▶ INSTRUCTIONS TO FOLLOW
Retype the lines below exactly, from the one that contains "Where should I" through the last, and leave every picture out.

.....

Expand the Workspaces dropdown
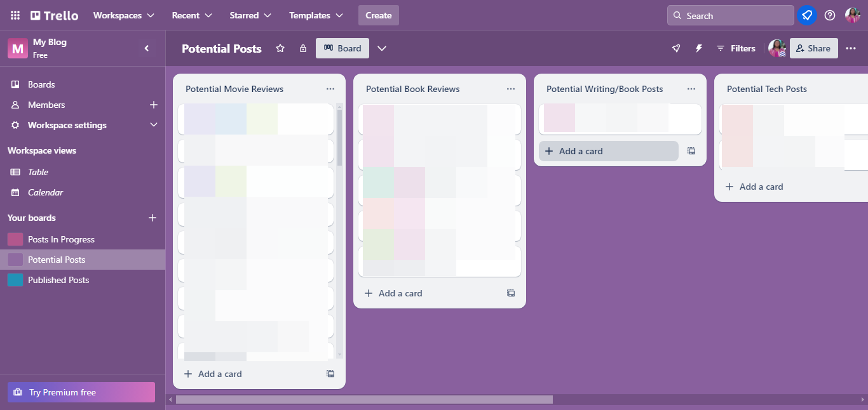The image size is (868, 410). [124, 15]
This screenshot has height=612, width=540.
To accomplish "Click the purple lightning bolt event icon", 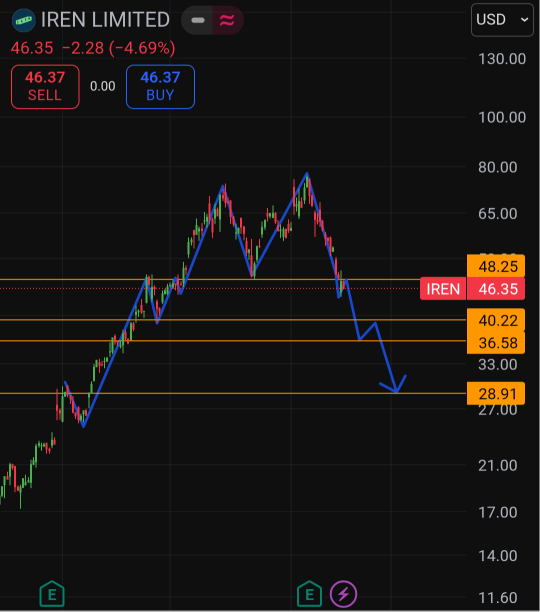I will (343, 594).
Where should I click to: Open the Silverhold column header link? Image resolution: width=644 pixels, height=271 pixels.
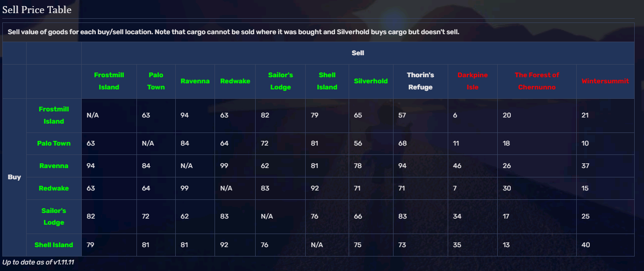coord(371,81)
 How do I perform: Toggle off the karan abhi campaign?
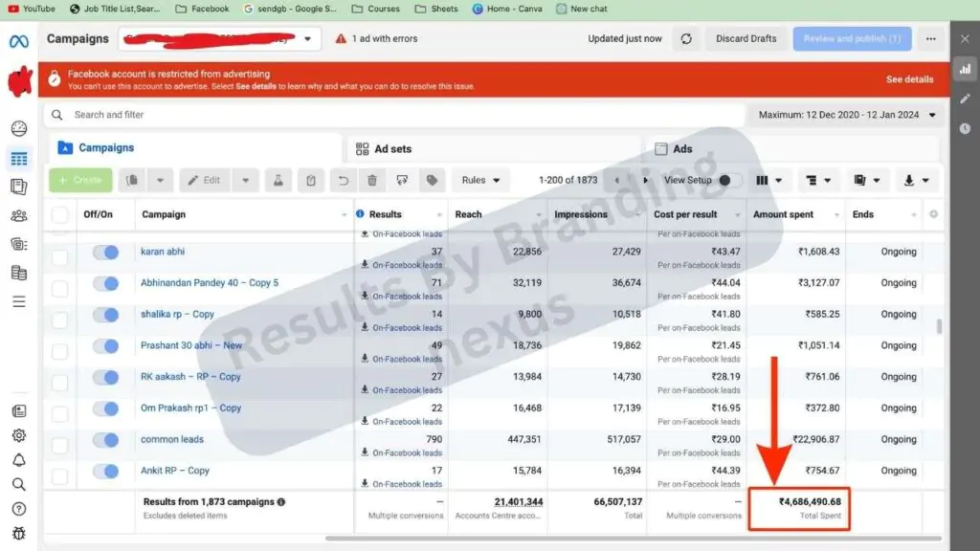tap(105, 253)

.....

▶ ANSWER SECTION
Where should I click to: Open the Silverhold column header link? Image resolution: width=644 pixels, height=271 pixels.
coord(371,81)
 How do I perform: Toggle off the karan abhi campaign?
tap(105, 253)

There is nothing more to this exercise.